In the midst of a small clearing,—man-made, for several stumps were scattered here and there,—two men were engaged in unroping and releasing a red steer, similar in all essential respects to a bunch of three or four huddled together a little to one side. They were all choice, well-fed animals, but there were thousands of just such beasts herding on the free ranges. He owned red steers like those, but was there a man in the cattle country who did not? They were impossible of identification without the aid of their brand, and it happened that they were so bunched as to completely baffle Williston in his eager efforts to decipher the stamp that would disclose their ownership. That they were the illegitimate prey of cattle rustlers, he never for one moment doubted. The situation was conclusive. A bed of glowing embers constantly replenished and kept at white heat served to lighten up the weird scene growing dusky under the surrounding cottonwoods.

Williston thought he recognized in one of the men—the one who seemed to be directing the procedure of this little affair, whose wide and dirty hat-rim was so tantalizingly drawn over his eyes—the solitary rider whose unexpected appearance had so startled him a short time before. Both he and his companion were dressed after the rough, nondescript manner of cattle men, both were gay, laughing and talkative, and seemingly as oblivious to possible danger as if engaged in the most innocent and legitimate business.

A little to the left and standing alone was an odd creature of most striking appearance—a large, spotted steer with long, peculiar-looking horns. It were quite impossible to mistake such a possession if it had once been yours. Its right side was turned full toward Williston and in the centre of the hip stood out distinctly the cleanly cauterized three perpendicular lines that were the identifying mark of the Three Bars ranch, one of those same big, opulent, self-centred outfits whose astonishingly multiplying sign was becoming such a veritable and prophetic writing on the wall for Williston and his kind.

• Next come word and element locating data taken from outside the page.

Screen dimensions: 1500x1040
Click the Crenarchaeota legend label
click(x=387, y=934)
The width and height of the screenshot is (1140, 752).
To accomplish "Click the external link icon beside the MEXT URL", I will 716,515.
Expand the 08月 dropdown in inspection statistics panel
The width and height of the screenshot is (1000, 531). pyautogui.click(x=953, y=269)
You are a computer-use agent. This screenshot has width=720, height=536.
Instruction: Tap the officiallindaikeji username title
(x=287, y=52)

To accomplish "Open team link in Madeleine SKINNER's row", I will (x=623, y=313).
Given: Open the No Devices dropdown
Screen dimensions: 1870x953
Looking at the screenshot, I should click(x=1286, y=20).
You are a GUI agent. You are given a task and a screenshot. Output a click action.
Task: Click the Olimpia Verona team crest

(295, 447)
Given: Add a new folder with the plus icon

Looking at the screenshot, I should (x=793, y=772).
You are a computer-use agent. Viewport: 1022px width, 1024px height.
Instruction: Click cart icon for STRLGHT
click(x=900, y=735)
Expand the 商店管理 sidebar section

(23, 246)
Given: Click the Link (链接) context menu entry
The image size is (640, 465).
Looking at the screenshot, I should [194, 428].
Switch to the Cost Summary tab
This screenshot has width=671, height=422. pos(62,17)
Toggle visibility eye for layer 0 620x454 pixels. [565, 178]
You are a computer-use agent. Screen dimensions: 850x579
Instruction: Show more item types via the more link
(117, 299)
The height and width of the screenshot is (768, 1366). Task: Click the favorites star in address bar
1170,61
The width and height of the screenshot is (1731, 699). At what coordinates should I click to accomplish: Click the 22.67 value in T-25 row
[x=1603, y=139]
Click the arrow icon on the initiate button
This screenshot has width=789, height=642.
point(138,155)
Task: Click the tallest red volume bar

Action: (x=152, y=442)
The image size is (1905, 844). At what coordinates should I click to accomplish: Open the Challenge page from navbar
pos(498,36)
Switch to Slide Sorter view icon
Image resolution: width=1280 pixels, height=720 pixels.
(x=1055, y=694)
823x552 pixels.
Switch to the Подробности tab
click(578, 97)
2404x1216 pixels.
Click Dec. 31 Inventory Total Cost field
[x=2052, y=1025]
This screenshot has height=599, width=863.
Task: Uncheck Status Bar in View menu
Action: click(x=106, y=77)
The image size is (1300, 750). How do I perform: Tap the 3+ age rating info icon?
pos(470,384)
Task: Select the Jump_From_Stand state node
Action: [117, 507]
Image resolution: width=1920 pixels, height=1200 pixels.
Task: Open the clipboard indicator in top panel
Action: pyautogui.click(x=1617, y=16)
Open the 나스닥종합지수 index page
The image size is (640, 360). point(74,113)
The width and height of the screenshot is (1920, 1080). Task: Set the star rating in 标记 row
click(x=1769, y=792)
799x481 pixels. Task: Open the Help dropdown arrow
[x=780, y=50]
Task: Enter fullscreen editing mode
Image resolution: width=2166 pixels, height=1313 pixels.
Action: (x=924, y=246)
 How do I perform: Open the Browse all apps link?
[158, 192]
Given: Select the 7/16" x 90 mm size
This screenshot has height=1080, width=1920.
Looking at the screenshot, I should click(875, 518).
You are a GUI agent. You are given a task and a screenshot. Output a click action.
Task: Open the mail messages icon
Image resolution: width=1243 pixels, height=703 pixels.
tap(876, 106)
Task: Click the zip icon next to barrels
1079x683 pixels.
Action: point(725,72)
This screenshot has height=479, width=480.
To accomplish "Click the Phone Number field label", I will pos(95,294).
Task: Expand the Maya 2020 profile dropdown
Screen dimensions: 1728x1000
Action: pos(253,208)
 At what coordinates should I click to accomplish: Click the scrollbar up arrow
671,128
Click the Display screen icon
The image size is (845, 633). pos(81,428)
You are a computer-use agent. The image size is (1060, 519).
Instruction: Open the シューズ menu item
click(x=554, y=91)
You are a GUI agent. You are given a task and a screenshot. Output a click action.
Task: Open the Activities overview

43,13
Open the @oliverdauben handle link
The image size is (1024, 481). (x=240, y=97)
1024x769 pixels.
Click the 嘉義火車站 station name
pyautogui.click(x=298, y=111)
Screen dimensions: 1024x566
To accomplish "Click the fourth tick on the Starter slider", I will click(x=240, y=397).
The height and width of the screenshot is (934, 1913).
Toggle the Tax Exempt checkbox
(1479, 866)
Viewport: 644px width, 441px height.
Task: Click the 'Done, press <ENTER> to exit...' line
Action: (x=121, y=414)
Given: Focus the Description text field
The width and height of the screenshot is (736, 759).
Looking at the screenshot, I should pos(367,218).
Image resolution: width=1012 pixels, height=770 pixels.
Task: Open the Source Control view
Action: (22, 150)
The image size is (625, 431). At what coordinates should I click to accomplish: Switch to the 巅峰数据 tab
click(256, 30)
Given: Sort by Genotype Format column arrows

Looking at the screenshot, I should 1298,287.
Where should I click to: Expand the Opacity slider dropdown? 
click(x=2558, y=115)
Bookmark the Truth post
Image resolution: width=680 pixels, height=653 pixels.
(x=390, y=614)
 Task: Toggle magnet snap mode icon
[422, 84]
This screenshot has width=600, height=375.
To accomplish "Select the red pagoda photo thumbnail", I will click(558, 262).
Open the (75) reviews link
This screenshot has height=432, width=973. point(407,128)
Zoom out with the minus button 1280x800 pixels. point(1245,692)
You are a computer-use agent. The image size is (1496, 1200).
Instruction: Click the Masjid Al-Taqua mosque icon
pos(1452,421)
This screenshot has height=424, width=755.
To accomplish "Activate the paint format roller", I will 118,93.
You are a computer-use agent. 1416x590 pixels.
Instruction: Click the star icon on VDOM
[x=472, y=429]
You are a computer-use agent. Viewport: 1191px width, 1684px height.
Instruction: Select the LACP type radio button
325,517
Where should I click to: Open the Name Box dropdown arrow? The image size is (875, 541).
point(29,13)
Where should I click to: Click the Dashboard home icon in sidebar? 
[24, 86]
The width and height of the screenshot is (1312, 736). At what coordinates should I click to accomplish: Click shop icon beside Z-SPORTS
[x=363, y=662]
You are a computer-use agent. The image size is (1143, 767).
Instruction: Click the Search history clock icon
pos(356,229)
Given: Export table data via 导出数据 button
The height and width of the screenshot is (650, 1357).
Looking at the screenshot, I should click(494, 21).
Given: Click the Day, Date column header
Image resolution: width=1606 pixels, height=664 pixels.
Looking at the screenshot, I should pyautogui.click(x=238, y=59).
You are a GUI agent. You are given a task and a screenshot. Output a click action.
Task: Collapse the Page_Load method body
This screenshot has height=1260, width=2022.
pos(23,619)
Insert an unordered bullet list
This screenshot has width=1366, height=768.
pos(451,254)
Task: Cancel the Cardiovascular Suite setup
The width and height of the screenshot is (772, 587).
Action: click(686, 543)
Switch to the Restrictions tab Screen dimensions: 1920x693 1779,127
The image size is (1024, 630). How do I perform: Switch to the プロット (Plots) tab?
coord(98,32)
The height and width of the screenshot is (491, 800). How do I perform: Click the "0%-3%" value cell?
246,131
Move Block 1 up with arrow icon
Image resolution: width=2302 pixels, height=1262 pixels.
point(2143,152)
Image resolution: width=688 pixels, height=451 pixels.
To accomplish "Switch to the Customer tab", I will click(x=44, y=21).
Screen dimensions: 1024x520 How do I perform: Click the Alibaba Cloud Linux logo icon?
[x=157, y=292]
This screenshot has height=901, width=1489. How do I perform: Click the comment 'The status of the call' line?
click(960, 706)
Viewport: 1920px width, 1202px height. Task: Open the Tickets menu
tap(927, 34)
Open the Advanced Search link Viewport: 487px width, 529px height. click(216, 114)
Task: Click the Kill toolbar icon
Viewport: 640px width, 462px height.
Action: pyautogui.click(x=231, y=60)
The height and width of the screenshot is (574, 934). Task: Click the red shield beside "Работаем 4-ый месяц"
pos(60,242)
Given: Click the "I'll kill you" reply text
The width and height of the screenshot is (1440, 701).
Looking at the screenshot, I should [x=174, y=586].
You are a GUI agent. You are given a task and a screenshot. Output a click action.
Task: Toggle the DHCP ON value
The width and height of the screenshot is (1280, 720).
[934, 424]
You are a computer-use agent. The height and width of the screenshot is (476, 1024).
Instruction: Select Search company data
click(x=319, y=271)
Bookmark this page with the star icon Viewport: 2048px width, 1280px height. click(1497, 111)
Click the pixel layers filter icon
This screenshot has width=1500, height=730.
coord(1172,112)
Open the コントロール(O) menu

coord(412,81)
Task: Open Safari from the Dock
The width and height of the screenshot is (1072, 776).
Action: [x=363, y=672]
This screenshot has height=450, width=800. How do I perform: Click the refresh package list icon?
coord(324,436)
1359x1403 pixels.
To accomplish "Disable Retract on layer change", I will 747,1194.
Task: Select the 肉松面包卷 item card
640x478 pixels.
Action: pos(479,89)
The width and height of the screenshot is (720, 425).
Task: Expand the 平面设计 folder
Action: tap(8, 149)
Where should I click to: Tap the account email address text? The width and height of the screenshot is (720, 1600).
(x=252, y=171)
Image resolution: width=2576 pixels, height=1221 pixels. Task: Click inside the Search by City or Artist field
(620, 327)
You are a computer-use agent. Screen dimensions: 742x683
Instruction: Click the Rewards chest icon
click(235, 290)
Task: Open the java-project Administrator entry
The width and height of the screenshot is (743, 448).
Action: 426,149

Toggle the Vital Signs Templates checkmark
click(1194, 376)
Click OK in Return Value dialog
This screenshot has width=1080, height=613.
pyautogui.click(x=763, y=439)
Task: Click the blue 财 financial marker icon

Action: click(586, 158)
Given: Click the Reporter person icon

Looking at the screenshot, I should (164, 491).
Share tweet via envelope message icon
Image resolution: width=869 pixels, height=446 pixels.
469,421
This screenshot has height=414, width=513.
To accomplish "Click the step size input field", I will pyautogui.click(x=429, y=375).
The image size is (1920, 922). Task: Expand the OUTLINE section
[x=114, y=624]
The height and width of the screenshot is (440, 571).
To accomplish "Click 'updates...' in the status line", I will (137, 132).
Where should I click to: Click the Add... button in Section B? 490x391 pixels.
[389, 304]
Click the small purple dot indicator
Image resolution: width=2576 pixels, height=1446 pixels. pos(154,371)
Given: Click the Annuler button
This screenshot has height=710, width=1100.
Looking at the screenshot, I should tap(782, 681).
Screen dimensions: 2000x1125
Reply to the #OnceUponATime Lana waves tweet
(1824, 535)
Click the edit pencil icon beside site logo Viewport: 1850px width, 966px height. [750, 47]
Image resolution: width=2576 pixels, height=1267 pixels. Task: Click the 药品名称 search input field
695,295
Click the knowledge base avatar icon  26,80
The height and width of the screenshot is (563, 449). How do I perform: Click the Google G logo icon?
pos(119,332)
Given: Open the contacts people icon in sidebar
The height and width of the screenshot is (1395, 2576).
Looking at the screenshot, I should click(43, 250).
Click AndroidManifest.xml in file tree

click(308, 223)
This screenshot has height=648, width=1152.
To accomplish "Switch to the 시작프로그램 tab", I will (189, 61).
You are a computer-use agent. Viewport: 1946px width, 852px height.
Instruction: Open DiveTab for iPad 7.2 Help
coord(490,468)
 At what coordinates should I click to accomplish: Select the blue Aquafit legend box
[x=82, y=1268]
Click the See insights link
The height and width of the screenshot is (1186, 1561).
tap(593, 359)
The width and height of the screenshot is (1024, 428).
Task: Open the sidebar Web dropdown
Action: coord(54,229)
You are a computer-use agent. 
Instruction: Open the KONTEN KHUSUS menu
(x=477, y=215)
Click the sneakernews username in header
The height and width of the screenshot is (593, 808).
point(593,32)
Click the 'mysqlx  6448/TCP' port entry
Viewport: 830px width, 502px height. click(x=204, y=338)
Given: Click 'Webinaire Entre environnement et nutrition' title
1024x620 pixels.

Who then had dared to drive before him an animal so branded? The boldness of the transgression and the insolent indifference to the enormity of attendant consequences held him for the moment breathless. His attention was once more called to the movements of the men. The steer with which they had been working was led away still moaning with surprise and pain, and another brought forward from the reserve bunch. The branded hip, if there was a brand, was turned away from Williston. The bewildered animal was cleverly roped and thrown to the ground. The man who was plainly directing the affair, he of the drooping hat and lazy shoulders, stepped to the fire. Williston held his breath with the intensity of his interest. The man stooped and took an iron from the fire. It was the end-gate rod of a wagon and it was red-hot. In the act of straightening himself from his stooping position, the glowing iron stick in his right hand, he flung from his head with an easy swing the flopping hat that interfered with the nicety of sight requisite in the work he was about to do, and faced squarely that quiet, innocent-looking spot which held the watching man in its brush; and in the moment in which Williston drew hastily back, the fear of discovery beating a tattoo of cold chills down his spine, recognition of the man came to him in a clarifying burst of comprehension.

But the man evidently saw nothing and suspected nothing. His casual glance was probably only a manifestation of his habitual attitude of being never off his guard. He approached the prostrate steer with indifference to any meaning that might be attached to the soft snapping of twigs caused by Williston’s involuntary drawing back into the denser shadows.

“Y’ don’t suppose now, do you, that any blamed, interferin’ off’cer is a-loafin’ round where he oughtn’t to be?” said the second man with a laugh.

Williston, much relieved, again peered cautiously through the brush. He was confident a brand was about to be worked over. He must see—what there was to see.

“Easy now, boss,” said the second man with an officious warning. He was a big, beefy fellow with a heavy, hardened face. Williston sounded the depths of his memory but failed to place him among his acquaintances in the cow country.